> **Dataset**:
****************************************
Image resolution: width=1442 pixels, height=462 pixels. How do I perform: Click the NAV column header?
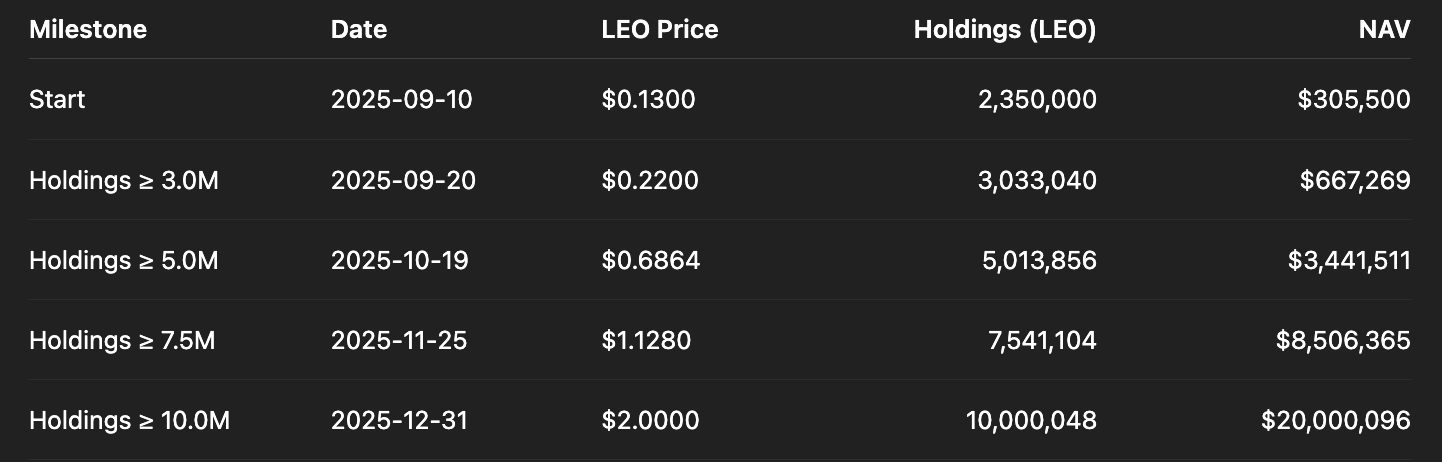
****************************************
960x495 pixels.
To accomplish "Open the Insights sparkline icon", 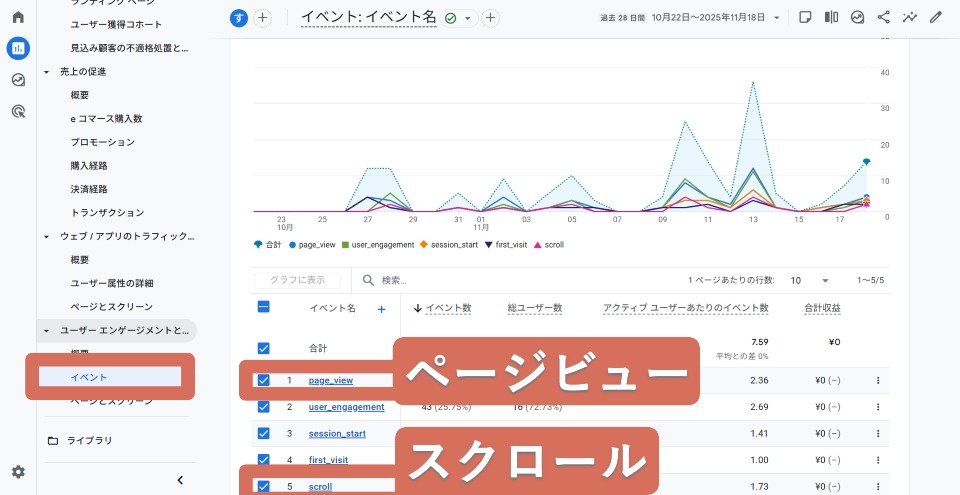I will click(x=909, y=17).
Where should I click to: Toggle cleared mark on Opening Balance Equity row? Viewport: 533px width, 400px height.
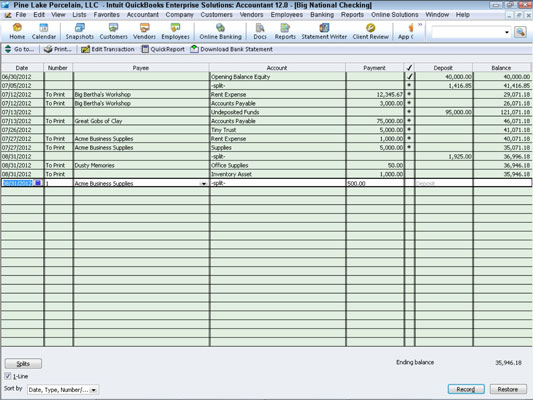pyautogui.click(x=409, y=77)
****************************************
Using the material above, gather every line that includes "pixels".

Image resolution: width=1442 pixels, height=462 pixels. How do I perform: Click the NAV column header?
960x495 pixels.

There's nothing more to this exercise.